[Provided records — start]
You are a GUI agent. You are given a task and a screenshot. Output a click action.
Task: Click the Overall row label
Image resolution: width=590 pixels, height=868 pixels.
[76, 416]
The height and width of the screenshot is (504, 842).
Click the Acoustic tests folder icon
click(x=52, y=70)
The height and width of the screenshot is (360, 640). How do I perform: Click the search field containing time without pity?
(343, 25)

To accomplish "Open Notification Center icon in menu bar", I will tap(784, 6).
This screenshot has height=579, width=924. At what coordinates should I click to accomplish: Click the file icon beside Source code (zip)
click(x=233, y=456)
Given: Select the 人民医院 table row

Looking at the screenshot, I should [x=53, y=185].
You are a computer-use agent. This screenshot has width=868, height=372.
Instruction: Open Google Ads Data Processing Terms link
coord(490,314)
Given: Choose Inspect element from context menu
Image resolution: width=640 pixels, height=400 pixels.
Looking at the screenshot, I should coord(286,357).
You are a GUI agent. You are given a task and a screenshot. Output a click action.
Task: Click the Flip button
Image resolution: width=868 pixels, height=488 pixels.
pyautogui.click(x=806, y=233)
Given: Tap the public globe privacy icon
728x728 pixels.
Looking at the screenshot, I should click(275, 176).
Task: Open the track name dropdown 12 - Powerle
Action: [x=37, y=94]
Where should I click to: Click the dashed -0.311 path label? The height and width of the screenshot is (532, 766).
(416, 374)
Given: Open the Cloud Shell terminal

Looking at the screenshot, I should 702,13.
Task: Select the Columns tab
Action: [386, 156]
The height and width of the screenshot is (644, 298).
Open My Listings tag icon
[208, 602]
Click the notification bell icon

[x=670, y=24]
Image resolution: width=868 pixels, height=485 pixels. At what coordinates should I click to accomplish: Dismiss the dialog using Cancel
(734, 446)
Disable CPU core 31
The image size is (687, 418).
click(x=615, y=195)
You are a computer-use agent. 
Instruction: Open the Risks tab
[Provided records — finish]
# What needs to be done
The whole listing above is to be reproduced without any slip.

# Solution to the problem
You are a GUI agent. You are given a task and a screenshot. Output a click action.
Task: Click the Overall row label
Image resolution: width=590 pixels, height=868 pixels.
[76, 416]
The height and width of the screenshot is (504, 842).
Click the Acoustic tests folder icon
click(x=52, y=70)
The height and width of the screenshot is (360, 640). How do I perform: Click the search field containing time without pity?
(343, 25)

To accomplish "Open Notification Center icon in menu bar", I will tap(784, 6).
This screenshot has height=579, width=924. At what coordinates should I click to accomplish: Click the file icon beside Source code (zip)
click(x=233, y=456)
Given: Select the 人民医院 table row

Looking at the screenshot, I should [x=53, y=185].
You are a computer-use agent. This screenshot has width=868, height=372.
Instruction: Open Google Ads Data Processing Terms link
coord(490,314)
Given: Choose Inspect element from context menu
Image resolution: width=640 pixels, height=400 pixels.
Looking at the screenshot, I should coord(286,357).
You are a GUI agent. You are given a task and a screenshot. Output a click action.
Task: Click the Flip button
Image resolution: width=868 pixels, height=488 pixels.
pyautogui.click(x=806, y=233)
Given: Tap the public globe privacy icon
728x728 pixels.
Looking at the screenshot, I should click(275, 176).
Task: Open the track name dropdown 12 - Powerle
Action: [x=37, y=94]
Where should I click to: Click the dashed -0.311 path label? The height and width of the screenshot is (532, 766).
(416, 374)
Given: Open the Cloud Shell terminal

Looking at the screenshot, I should 702,13.
Task: Select the Columns tab
Action: [386, 156]
The height and width of the screenshot is (644, 298).
Open My Listings tag icon
[208, 602]
Click the notification bell icon

[x=670, y=24]
Image resolution: width=868 pixels, height=485 pixels. At what coordinates should I click to accomplish: Dismiss the dialog using Cancel
(734, 446)
Disable CPU core 31
The image size is (687, 418).
click(x=615, y=195)
You are a computer-use agent. 
Instruction: Open the Risks tab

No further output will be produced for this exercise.